Tim Wigmore on how the Supreme Court’s decision to remove two of cricket’s most powerful men can herald a positive change.
Cricket governance is an arcane world and nowhere more than India. To which most fans would say: so what? After all it’s the cricket, not the internecine squabbling off it, that is the point of the game.
The trouble with this attitude, though, is that it ignores the huge hidden power of administrators to shape the game – sometimes for good but, in recent years, more often for bad. The men (and they are almost always men) in suits have not been scrutinised enough, and in so many ways – from the continued lack of structure in Test cricket, to the proliferation of context-free two-Test series and ubiquitous bilateral ODI series to the ludicrous contraction of the World Cup and the shameful hoarding of money and power by Australia, England and India – cricket has suffered.
In an ideal world, then, sports administration could be left unreported and ignored, but such a utopia is as absent in cricket as in the rest of the globe.

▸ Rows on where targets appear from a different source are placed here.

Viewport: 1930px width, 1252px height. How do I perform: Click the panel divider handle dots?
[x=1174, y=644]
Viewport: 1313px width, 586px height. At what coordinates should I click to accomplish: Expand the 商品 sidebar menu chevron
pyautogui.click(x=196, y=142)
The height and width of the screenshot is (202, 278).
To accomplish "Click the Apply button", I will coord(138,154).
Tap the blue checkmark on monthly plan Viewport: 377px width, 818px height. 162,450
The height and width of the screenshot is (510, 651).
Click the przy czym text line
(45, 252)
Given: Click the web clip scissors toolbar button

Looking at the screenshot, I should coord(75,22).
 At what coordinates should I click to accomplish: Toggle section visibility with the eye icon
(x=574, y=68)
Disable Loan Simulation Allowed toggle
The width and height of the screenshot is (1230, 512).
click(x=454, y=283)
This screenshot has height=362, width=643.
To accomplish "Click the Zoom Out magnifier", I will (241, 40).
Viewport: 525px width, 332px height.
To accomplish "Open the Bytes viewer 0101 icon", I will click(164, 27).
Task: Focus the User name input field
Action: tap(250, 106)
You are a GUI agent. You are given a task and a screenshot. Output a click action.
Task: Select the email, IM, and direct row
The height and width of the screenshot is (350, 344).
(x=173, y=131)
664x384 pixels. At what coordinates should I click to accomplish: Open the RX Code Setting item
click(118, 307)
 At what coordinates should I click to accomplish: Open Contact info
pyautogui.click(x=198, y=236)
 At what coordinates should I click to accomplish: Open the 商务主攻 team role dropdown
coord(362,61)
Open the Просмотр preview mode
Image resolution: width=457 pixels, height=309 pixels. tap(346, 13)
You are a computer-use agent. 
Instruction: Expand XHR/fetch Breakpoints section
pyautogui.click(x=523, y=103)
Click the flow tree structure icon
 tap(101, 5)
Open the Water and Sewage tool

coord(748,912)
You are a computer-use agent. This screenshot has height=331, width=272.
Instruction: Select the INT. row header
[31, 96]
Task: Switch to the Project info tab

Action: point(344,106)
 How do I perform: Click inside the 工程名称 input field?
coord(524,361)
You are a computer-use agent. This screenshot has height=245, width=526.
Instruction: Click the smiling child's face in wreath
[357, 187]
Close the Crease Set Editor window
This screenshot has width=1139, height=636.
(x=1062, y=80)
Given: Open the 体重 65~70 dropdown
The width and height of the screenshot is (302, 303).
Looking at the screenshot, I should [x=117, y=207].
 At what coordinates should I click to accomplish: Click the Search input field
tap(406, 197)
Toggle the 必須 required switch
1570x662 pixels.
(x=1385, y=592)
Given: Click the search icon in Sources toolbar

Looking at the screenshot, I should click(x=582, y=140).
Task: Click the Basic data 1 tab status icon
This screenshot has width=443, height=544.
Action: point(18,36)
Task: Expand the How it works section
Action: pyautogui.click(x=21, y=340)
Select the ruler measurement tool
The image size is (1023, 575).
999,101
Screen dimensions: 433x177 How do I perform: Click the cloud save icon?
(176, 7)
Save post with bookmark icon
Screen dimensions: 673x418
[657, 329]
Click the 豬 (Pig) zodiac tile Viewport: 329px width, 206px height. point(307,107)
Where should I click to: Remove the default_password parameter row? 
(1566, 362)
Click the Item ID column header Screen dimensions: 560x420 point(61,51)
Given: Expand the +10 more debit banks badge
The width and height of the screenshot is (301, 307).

Which brings us to the week’s news from India. Essentially, the two highest office-bearers of the Board of Control for Cricket in India have been removed from office by the Supreme Court. It is the culmination of a year of bitter squabbling, after the Lodha Committee, which was established by the Supreme Court, advocated a comprehensive overhaul of the workings of the BCCI to make it fit to govern, above all by eradicating conflict of interest. Remarkably, Anurag Thakur, who was the BCCI’s president – and therefore the most important administrator in the entire world – was simultaneously an MP for the governing BJP: a flagrant conflict of interest. As ESPN Cricinfo editor Sambit Bal put it, the BCCI was run like “an archaic oligarchy”.